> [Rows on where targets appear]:
# # # #

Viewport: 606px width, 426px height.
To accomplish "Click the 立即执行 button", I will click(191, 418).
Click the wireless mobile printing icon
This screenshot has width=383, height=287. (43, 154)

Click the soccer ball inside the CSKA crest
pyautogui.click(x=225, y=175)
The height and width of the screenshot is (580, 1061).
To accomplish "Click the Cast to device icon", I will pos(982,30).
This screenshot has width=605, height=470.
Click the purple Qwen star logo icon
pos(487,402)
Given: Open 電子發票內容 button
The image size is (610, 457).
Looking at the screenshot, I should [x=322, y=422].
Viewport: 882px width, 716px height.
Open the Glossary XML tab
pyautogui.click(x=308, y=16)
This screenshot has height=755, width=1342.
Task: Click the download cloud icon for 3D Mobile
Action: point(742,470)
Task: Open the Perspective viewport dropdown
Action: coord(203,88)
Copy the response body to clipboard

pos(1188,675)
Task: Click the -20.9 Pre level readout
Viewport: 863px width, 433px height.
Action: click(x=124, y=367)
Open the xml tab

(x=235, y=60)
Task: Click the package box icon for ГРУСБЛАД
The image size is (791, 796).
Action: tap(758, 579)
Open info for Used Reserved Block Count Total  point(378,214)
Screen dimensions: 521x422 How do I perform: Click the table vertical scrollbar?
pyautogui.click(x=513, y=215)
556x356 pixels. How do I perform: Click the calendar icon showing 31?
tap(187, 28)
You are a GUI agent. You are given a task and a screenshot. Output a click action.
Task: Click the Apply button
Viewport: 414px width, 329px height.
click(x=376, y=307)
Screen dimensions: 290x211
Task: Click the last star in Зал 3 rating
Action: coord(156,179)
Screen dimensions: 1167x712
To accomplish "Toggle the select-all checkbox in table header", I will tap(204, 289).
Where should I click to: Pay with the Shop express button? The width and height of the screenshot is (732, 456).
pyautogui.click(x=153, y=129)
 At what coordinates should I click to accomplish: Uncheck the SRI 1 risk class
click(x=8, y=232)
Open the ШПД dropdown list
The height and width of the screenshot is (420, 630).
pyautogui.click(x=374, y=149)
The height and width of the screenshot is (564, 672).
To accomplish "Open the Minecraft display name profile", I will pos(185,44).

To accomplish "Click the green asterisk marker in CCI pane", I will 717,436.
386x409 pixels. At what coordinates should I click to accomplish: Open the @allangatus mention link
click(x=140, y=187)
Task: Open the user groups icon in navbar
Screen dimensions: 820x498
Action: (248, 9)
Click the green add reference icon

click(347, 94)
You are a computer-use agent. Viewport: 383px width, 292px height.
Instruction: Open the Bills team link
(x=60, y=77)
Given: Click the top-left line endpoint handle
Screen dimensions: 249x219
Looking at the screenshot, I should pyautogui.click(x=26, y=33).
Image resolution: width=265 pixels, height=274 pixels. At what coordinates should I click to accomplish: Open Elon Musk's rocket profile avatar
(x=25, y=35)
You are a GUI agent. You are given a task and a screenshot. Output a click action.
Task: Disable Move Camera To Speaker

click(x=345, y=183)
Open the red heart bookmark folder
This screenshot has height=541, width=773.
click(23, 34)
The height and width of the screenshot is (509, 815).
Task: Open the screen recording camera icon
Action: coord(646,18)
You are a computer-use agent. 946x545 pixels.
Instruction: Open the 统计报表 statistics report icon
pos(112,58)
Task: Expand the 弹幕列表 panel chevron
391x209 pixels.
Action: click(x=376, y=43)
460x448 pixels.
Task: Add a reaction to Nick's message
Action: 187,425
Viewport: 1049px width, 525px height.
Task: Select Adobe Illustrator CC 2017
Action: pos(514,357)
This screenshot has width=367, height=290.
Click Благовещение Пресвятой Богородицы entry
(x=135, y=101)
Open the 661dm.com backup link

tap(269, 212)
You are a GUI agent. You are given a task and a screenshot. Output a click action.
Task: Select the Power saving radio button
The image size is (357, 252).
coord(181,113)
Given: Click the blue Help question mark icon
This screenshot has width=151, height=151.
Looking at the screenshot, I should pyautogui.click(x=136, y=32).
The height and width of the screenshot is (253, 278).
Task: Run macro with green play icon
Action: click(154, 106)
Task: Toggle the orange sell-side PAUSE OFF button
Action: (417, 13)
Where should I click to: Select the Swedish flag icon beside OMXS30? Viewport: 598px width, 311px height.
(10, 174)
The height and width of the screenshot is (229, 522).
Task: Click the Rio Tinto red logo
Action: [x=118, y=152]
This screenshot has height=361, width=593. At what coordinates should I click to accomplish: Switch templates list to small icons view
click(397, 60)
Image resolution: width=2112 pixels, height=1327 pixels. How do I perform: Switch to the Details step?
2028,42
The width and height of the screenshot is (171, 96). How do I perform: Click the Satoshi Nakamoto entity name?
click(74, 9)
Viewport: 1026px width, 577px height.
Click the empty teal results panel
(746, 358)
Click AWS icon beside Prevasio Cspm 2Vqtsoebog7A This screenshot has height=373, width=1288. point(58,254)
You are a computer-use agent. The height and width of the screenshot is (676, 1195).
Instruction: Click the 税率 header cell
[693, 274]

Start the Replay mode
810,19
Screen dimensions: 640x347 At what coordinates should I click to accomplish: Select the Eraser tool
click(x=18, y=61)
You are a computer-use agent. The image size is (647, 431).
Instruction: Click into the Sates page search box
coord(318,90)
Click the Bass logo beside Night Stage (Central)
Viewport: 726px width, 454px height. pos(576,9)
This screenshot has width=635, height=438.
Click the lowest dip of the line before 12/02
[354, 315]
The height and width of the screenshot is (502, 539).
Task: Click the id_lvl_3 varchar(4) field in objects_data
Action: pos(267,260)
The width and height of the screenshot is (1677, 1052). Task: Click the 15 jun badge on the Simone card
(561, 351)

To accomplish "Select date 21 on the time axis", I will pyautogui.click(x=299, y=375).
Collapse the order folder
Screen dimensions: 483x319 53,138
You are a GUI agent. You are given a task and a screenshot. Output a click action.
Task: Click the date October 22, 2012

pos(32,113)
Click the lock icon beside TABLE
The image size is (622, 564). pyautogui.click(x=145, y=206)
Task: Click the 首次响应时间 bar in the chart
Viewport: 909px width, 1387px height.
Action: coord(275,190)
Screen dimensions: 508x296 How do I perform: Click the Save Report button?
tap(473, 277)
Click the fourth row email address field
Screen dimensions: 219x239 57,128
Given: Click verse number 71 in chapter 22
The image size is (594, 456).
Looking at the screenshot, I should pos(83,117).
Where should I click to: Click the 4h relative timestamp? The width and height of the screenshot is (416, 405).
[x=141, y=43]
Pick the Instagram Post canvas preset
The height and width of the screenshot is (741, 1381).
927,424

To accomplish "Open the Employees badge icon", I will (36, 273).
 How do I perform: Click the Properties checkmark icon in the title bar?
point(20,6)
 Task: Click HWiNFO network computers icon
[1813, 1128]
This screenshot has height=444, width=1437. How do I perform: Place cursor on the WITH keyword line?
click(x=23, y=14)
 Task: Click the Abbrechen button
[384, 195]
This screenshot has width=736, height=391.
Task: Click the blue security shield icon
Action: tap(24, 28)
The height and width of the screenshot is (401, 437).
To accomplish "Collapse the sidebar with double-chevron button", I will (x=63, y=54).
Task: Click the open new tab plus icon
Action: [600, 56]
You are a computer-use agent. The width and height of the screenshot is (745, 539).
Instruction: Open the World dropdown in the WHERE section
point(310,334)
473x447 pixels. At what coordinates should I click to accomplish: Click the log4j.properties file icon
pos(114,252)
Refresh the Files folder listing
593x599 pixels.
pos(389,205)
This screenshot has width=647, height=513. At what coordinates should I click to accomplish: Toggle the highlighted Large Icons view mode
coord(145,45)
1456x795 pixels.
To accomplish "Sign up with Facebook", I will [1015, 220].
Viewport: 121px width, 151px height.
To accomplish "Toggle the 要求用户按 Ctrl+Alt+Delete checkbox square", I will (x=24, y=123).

# # # #

Print the lines of the rows above, starting with the line that contains "Click AWS icon" and going on through the line that contains "click(x=18, y=61)", both included, unchanged.

Click AWS icon beside Prevasio Cspm 2Vqtsoebog7A This screenshot has height=373, width=1288. point(58,254)
You are a computer-use agent. The height and width of the screenshot is (676, 1195).
Instruction: Click the 税率 header cell
[693, 274]

Start the Replay mode
810,19
Screen dimensions: 640x347 At what coordinates should I click to accomplish: Select the Eraser tool
click(x=18, y=61)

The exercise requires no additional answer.